When is a DSLR Not a DSLR?

(commentary)

Fujifilm and Panasonic today both introduced US$800, DSLR-like, mirrorless cameras. Both are following similar strategies. 

First, the price. The Fujifilm X-T1 and the Panasonic GH4 were well received cameras, but pretty much priced out of the range most consumers would consider. The new Fujifilm X-T10 and Panasonic G7 are essentially attempts to put as much of those top-end cameras into the middle of the consumer price range as possible. Indeed, the X-T10 and G7 both pretty much stack right up against a Canon Rebel T6i or Nikon D5500, the bread-and-butter cameras of the DSLR duopoly.  

So here we have two DSLR-like mirrorless cameras competing pretty much head to head against two DSLRs. So we’re headed right back to where we were in the camera business: everyone beating their heads against each other for market share. 

Indeed, I have to wonder about the camera industry as a whole: it just can’t see how to get to the future. Instead, it keeps heading back to the past. Yes, the SLR design is a proven one. Yes, lots of direct, basic control is what most still shooters want. Yes, the now aging camera enthusiast likes retro-type homages to past cameras. But is it actually selling more cameras? No. Is it selling cameras to the young? Is it introducing new audiences to still cameras? Not really, though Panasonic’s push towards 4K does at least invoke a feeling of being at the front edge of technology, rather than the tailing edge. 

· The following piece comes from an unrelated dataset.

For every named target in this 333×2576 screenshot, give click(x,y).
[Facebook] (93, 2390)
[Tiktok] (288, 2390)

This is nothing about the quality of the cameras we’re getting. I expect the new Fujifilm and Panasonic models to be very good products that can handle most shooters’ needs. In the sense that competition is good, more models that are basically clones in features and performance has to be registered as good. However I suspect that all this is going to do that consumers will see as good is push prices downward some more. Indeed, the image quality from both these new competitors isn’t expected to be better than the higher-end models they supplement, so they’re already pushing pricing down just by appearing. 

I know I sound like a broken record, but the Japanese camera companies are now just in a self-imposed tailspin. They’re repeating the same patterns in a declining market that they made in the last declining market, apparently expecting a different result. 

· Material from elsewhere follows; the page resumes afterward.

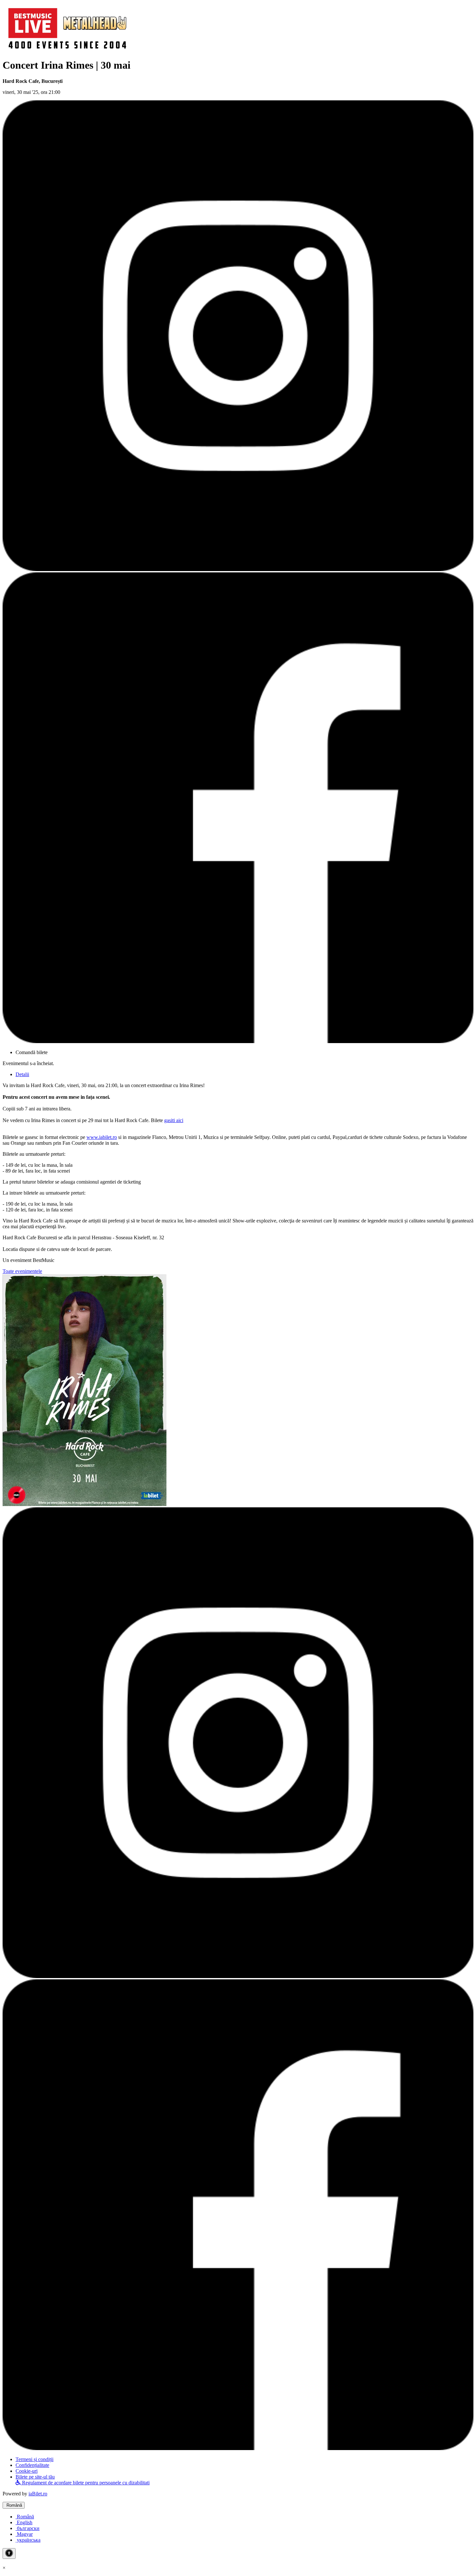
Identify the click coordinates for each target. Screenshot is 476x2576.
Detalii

It’s going to take a bold, modern, well-thought out approach to still cameras in order to break the rush to the ground and eventual crash. Neither of today’s new cameras are that. Instead, they’re the old betting strategies re-instigated in a world where the game being played has changed. 

I’m sure many of us will enjoy the X-T10 and G7. It certainly will make it less costly to sample the higher-end X and m4/3 worlds for some of you. But these cameras also show that we’re in a rut. Next thing you know we’ll see tail fins and more chrome. 

One of the things I enjoyed about mirrorless was that it did start down a different path of thinking about what a still camera is and should look like, and produced something that was useful that wasn’t a DSLR. If the end result of mirrorless is that we just get more DSLRs, only smaller and without the mirror plus cheaper for the manufacturer to make, then we really haven’t progressed. 

The NEX-7 and NEX-6 held promise as something entirely new. With a different take on how you directly control the camera, a much more compact package, and the nascent communication and PlayMemories applications, I had high hopes for those mirrorless models showing the road to the future of still photography. It seems that this road has now looped back the road we were on before.